Task inputs:

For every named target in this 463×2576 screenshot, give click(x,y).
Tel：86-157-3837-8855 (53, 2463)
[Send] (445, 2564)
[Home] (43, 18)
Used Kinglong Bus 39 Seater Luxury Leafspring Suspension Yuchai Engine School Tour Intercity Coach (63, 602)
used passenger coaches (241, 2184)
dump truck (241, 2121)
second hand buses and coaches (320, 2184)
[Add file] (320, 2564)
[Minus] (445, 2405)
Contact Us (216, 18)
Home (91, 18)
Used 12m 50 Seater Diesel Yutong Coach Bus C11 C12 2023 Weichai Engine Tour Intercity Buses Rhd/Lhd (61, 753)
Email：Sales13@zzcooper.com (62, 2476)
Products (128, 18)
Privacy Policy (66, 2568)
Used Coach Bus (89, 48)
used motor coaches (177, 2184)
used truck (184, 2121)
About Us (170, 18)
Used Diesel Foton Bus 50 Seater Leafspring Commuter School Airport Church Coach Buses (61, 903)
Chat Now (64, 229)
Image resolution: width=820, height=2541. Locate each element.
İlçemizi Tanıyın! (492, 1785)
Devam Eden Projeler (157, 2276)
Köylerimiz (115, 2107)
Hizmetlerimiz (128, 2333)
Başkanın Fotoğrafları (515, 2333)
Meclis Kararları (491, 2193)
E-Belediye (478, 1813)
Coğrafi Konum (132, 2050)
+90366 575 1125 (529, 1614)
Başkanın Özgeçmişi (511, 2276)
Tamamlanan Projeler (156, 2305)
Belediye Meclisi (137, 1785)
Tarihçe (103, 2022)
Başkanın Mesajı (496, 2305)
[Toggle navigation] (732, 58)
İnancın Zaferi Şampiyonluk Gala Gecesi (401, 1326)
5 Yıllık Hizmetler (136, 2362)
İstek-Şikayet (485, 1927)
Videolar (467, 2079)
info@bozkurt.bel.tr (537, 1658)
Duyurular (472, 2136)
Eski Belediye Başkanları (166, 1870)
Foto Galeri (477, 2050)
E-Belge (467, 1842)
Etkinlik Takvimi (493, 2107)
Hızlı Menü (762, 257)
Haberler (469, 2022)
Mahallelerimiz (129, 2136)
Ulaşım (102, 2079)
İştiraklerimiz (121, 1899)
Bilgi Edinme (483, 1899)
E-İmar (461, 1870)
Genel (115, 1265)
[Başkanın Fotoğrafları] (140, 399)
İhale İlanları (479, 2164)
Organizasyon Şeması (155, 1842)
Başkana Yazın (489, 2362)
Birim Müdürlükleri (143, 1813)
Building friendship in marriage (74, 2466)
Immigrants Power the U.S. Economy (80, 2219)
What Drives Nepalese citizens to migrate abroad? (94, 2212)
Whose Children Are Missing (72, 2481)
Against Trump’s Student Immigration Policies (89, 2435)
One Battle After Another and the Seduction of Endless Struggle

What to work on: Return the full listing, word for word.

Written solution:
For every named target in this 463×2576 screenshot, give click(x,y).
Tel：86-157-3837-8855 (53, 2463)
[Send] (445, 2564)
[Home] (43, 18)
Used Kinglong Bus 39 Seater Luxury Leafspring Suspension Yuchai Engine School Tour Intercity Coach (63, 602)
used passenger coaches (241, 2184)
dump truck (241, 2121)
second hand buses and coaches (320, 2184)
[Add file] (320, 2564)
[Minus] (445, 2405)
Contact Us (216, 18)
Home (91, 18)
Used 12m 50 Seater Diesel Yutong Coach Bus C11 C12 2023 Weichai Engine Tour Intercity Buses Rhd/Lhd (61, 753)
Email：Sales13@zzcooper.com (62, 2476)
Products (128, 18)
Privacy Policy (66, 2568)
Used Coach Bus (89, 48)
used motor coaches (177, 2184)
used truck (184, 2121)
About Us (170, 18)
Used Diesel Foton Bus 50 Seater Leafspring Commuter School Airport Church Coach Buses (61, 903)
Chat Now (64, 229)
Image resolution: width=820, height=2541. Locate each element.
İlçemizi Tanıyın! (492, 1785)
Devam Eden Projeler (157, 2276)
Köylerimiz (115, 2107)
Hizmetlerimiz (128, 2333)
Başkanın Fotoğrafları (515, 2333)
Meclis Kararları (491, 2193)
E-Belediye (478, 1813)
Coğrafi Konum (132, 2050)
+90366 575 1125 (529, 1614)
Başkanın Özgeçmişi (511, 2276)
Tamamlanan Projeler (156, 2305)
Belediye Meclisi (137, 1785)
Tarihçe (103, 2022)
Başkanın Mesajı (496, 2305)
[Toggle navigation] (732, 58)
İnancın Zaferi Şampiyonluk Gala Gecesi (401, 1326)
5 Yıllık Hizmetler (136, 2362)
İstek-Şikayet (485, 1927)
Videolar (467, 2079)
info@bozkurt.bel.tr (537, 1658)
Duyurular (472, 2136)
Eski Belediye Başkanları (166, 1870)
Foto Galeri (477, 2050)
E-Belge (467, 1842)
Etkinlik Takvimi (493, 2107)
Hızlı Menü (762, 257)
Haberler (469, 2022)
Mahallelerimiz (129, 2136)
Ulaşım (102, 2079)
İştiraklerimiz (121, 1899)
Bilgi Edinme (483, 1899)
E-İmar (461, 1870)
Genel (115, 1265)
[Başkanın Fotoğrafları] (140, 399)
İhale İlanları (479, 2164)
Organizasyon Şeması (155, 1842)
Başkana Yazın (489, 2362)
Birim Müdürlükleri (143, 1813)
Building friendship in marriage (74, 2466)
Immigrants Power the U.S. Economy (80, 2219)
What Drives Nepalese citizens to migrate abroad? (94, 2212)
Whose Children Are Missing (72, 2481)
Against Trump’s Student Immigration Policies (89, 2435)
One Battle After Another and the Seduction of Endless Struggle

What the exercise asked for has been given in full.